Set task => Could you print, word for word, every line beginning at the one that contains "Image resolution: width=1024" and stopping after the one that contains "[x=884, y=26]"? Leave the pictures out of your answer.
==== Entries provided ====
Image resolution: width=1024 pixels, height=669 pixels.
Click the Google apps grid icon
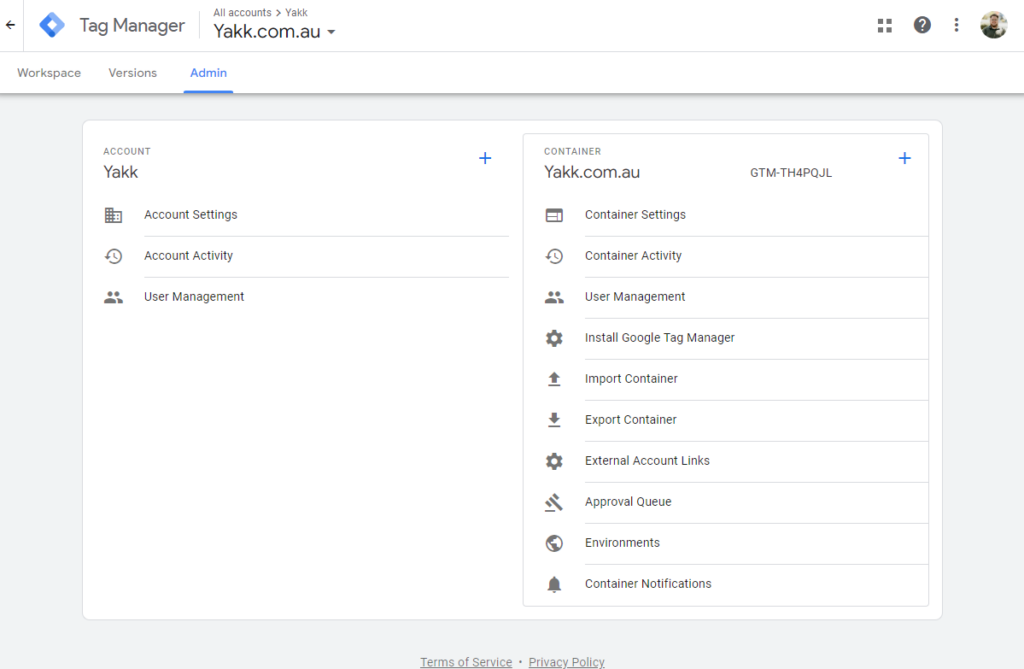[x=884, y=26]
====
==== Entries provided ====
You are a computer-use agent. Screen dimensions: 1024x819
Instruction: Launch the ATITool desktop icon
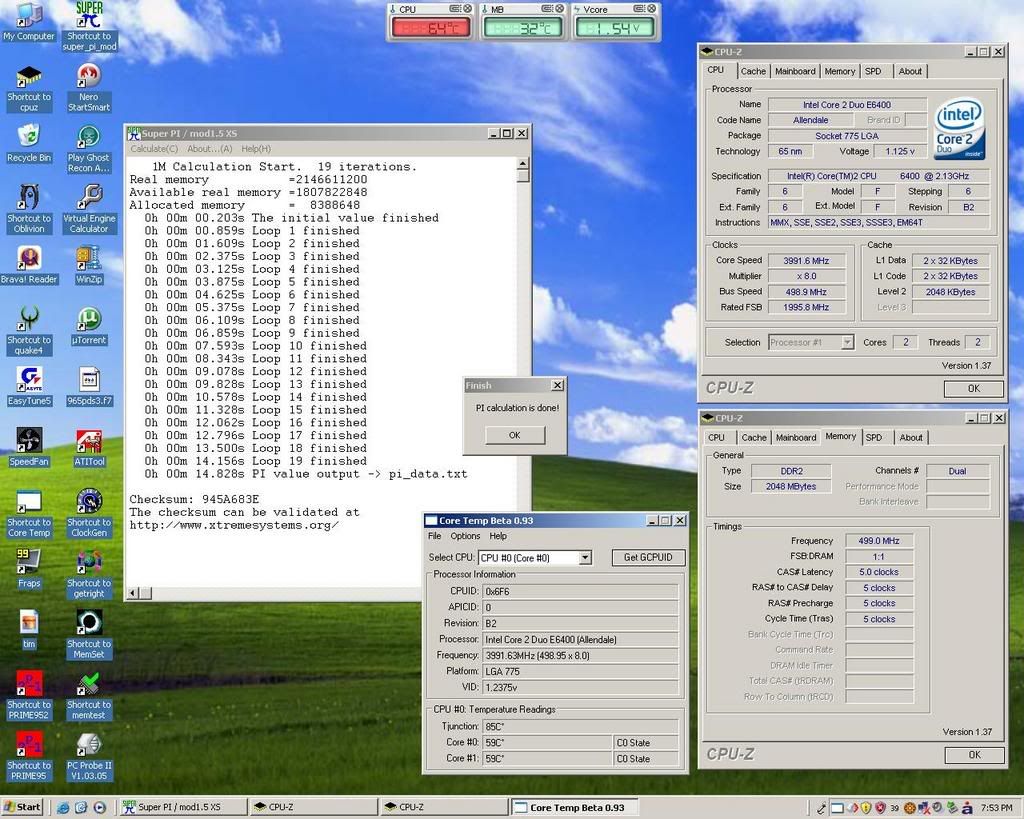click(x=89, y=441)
====
==== Entries provided ====
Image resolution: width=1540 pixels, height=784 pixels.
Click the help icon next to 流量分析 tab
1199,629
====
Solution =>
Image resolution: width=1024 pixels, height=669 pixels.
Click the Google apps grid icon
[x=884, y=26]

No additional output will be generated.